-- EXERCISE REQUIREMENTS --
Reproduce the stretch from "Checker outlined a" through "with African aspirations." in the article on U.S. policy toward sub-Saharan Africa below, word for word.

___ EXTRACT ___

April 20, 2026
The Trump administration is rehauling its approach to wrestling influence in sub-Saharan Africa from China, an uphill battle against decades of Chinese momentum. While the end of the Cold War saw the United States assert its unipolar moment over much of the world, this didn’t extend to sub-Saharan Africa, which ranked low on the list […]

The Trump administration is rehauling its approach to wrestling influence in sub-Saharan Africa from China, an uphill battle against decades of Chinese momentum.

While the end of the Cold War saw the United States assert its unipolar moment over much of the world, this didn’t extend to sub-Saharan Africa, which ranked low on the list of U.S. priorities. The lack of U.S. interest helped facilitate China’s rise in the region, which has exploded since 2000. China’s dominance in sub-Saharan Africa has now exceeded anything ever achieved by the U.S. in the region.

The Trump administration is looking to buck this trend by drastically reworking its approach from previous administrations, switching from an aid-focused model to one of trade, a focus on critical mineral acquisition, and transactional economic cooperation.

The Trump administration’s overhaul in sub-Saharan Africa

Trump administration officials have envisioned their change in approach to sub-Saharan Africa as almost revolutionary. Nick Checker, the senior bureau official leading the Department of State’s Bureau of African Affairs, characterized the second Trump administration’s approach to Africa in a recent speech as “very new and different,” representing a “fundamental reset in how the United States approaches development.”

“For decades, our approach was defined by how much assistance we delivered, how quickly we could spend, and how many programs we could launch. In this administration, that era is over. We are entering a new era — defined not by inputs, but outcomes; not by aid flows, but by economic growth; and not by dependency, but by mutually beneficial partnerships,” he said.

Checker outlined a strategy that approached African countries on a case-by-case basis, prioritizing “where American strategic and commercial interests directly align with African aspirations.

The previous model of prioritizing direct aid, he argued, was “fundamentally wrong” and unable to deliver concrete results.

“For too long, we treated symptoms rather than root causes. We measured success by dollars spent and programs launched, rather than by economies transformed. We funded programs without requiring performance, accepting commitments instead of insisting on results. And when governments failed to deliver, we often responded with more assistance — not less,” Checker said.

While experts are divided on the new strategy’s efficacy, nearly all are in agreement that it’s a radical break from the past.

Dr. Yun Sun, senior fellow and director of the China Program at the Stimson Center, told the Washington Examiner that this different view of aid was so far the greatest change the second Trump administration has implemented regarding its sub-Saharan Africa policy.

“The removal of aid from the equation is the most consequential,” she said. “It changes many of the premises of the U.S. approach to Africa.”

___ DATA SHOWN ___

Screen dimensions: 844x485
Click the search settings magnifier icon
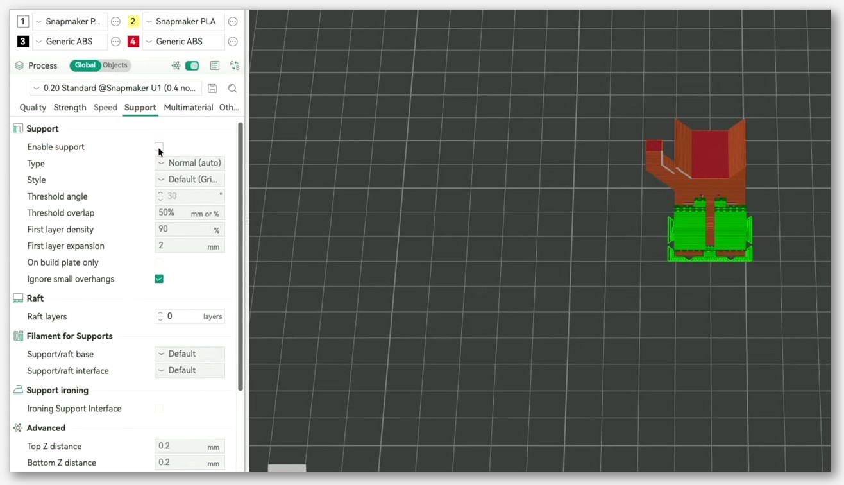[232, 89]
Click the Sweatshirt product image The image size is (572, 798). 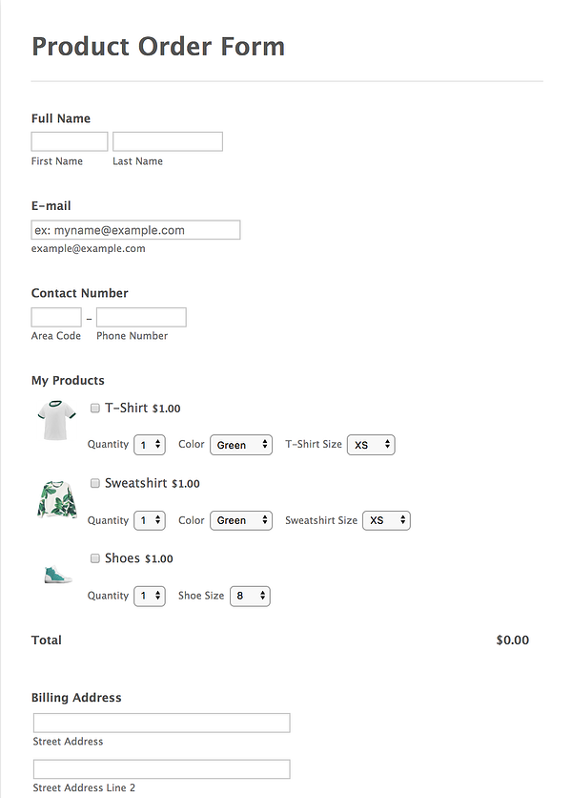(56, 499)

___

-- OUTPUT FOR THIS TASK --
Checker outlined a strategy that approached African countries on a case-by-case basis, prioritizing “where American strategic and commercial interests directly align with African aspirations.